▶ [Your objective]: Your answer should hold each line of the material that contains the word "Яндекс".

▶ [Data supplied]:
◇ ◇ ◇ ◇ ◇

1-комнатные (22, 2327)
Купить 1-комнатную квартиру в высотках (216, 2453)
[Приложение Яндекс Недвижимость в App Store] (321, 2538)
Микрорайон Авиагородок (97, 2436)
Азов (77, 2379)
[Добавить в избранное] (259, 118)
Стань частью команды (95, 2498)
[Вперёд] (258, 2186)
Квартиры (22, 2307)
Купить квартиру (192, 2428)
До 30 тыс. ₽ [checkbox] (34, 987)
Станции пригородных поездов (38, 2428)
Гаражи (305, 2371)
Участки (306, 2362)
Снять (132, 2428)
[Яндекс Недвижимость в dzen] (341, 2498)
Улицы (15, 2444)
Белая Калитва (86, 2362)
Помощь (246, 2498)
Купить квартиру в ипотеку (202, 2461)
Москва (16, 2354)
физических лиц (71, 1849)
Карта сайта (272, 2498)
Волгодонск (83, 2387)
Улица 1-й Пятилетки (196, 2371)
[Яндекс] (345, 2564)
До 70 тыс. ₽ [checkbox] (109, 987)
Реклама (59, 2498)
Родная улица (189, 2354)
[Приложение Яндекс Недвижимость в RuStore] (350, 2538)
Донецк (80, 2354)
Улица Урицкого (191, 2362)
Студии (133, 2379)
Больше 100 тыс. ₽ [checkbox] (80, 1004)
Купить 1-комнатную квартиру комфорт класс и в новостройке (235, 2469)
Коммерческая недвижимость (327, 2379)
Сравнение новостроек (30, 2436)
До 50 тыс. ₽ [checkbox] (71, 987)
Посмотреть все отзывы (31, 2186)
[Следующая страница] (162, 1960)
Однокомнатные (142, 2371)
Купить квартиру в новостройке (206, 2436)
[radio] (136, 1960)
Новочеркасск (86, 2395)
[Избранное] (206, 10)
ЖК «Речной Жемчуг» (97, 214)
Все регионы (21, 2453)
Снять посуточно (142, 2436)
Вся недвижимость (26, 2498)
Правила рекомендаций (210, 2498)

◇ ◇ ◇ ◇ ◇

▶ [Answer space]:
[Приложение Яндекс Недвижимость в App Store] (321, 2538)
[Яндекс Недвижимость в dzen] (341, 2498)
[Яндекс] (345, 2564)
[Приложение Яндекс Недвижимость в RuStore] (350, 2538)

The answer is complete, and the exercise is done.